O impressionante travamento econômico planetário numa época de expansão muito acelerada de tecnologias, que melhoram a produtividade, resulta dessa apropriação do excedente por agentes econômicos não produtivos, tanto pelos mecanismos do endividamento como pelos dividendos pagos aos acionistas. É o que tem sido qualificado de processo de financeirização, que gera por sua vez o capitalismo extrativo (extractive capitalism). Ao se referir à dominação do sistema financeiro sobre os processos produtivos, os americanos comentam que hoje “o rabo abana o cachorro”. O neoliberalismo constitui, nas palavras de Joseph Stiglitz, um rotundo fracasso.

Os caminhos são conhecidos, bastando olhar as experiências que funcionam, e os potenciais das novas tecnologias. Ao orientar os recursos para a base da sociedade, dinamiza-se o consumo das famílias, o que estimula as atividades empresariais, que trabalham no Brasil com capacidade ociosa de 30%, justamente por falta de demanda, e por juros abusivos.

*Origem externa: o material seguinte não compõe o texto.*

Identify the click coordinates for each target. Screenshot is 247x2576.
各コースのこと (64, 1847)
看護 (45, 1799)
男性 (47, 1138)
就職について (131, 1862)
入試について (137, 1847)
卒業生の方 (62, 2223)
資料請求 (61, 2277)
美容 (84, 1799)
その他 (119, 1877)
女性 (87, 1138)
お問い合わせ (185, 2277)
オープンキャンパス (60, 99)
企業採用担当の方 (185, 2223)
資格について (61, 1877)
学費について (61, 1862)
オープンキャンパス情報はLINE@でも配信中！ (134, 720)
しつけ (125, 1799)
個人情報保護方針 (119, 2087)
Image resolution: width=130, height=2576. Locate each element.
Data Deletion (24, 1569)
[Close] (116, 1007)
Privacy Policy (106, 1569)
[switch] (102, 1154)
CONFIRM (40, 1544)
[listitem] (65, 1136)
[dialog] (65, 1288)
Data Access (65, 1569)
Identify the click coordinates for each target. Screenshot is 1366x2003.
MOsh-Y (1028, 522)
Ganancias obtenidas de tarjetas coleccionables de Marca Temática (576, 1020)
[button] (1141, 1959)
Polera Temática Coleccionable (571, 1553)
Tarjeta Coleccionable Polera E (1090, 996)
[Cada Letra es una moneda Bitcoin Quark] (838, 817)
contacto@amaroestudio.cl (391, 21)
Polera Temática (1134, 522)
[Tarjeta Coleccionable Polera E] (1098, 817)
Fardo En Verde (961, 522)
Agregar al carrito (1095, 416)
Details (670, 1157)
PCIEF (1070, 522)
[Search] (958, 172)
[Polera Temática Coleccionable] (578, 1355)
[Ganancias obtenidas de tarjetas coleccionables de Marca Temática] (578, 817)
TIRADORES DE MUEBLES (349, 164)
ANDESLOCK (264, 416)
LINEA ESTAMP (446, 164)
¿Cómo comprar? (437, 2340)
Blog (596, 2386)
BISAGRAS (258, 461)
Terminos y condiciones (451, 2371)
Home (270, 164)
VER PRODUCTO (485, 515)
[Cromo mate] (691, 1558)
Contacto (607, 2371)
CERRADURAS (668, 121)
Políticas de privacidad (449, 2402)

O aumento do consumo das famílias gera receita para o Estado (40%, por imposto sobre o consumo), e a dinamização das atividades empresariais também gera receita para o Estado (impostos sobre os processos produtivos), resultando em superávit. As receitas mais elevadas do Estado permitem financiar as políticas sociais (educação, saúde, segurança etc.), essenciais para o bem-estar das famílias, e infraestruturas, que melhoram as atividades das empresas. Neste ciclo virtuoso, as contas fecham.

Não há nada de novo aqui em termos de economia aplicada, e o sistema funciona em numerosos países, com sistema tão diferentes como o Canadá, a China, a Coreia do Sul ou o Vietnã. A economia que funciona é a que organiza os seus recursos, financeiros, tecnológicos, administrativos – e em particular a sua mão de obra – em função do bem-estar da sociedade. A farsa do neoliberalismo, do Estado mínimo, da privatização, do déficit público, e do merecimento dos rentistas financeiros é apenas isso: uma farsa. A pandemia apenas escancarou o que já estava se tornando óbvio.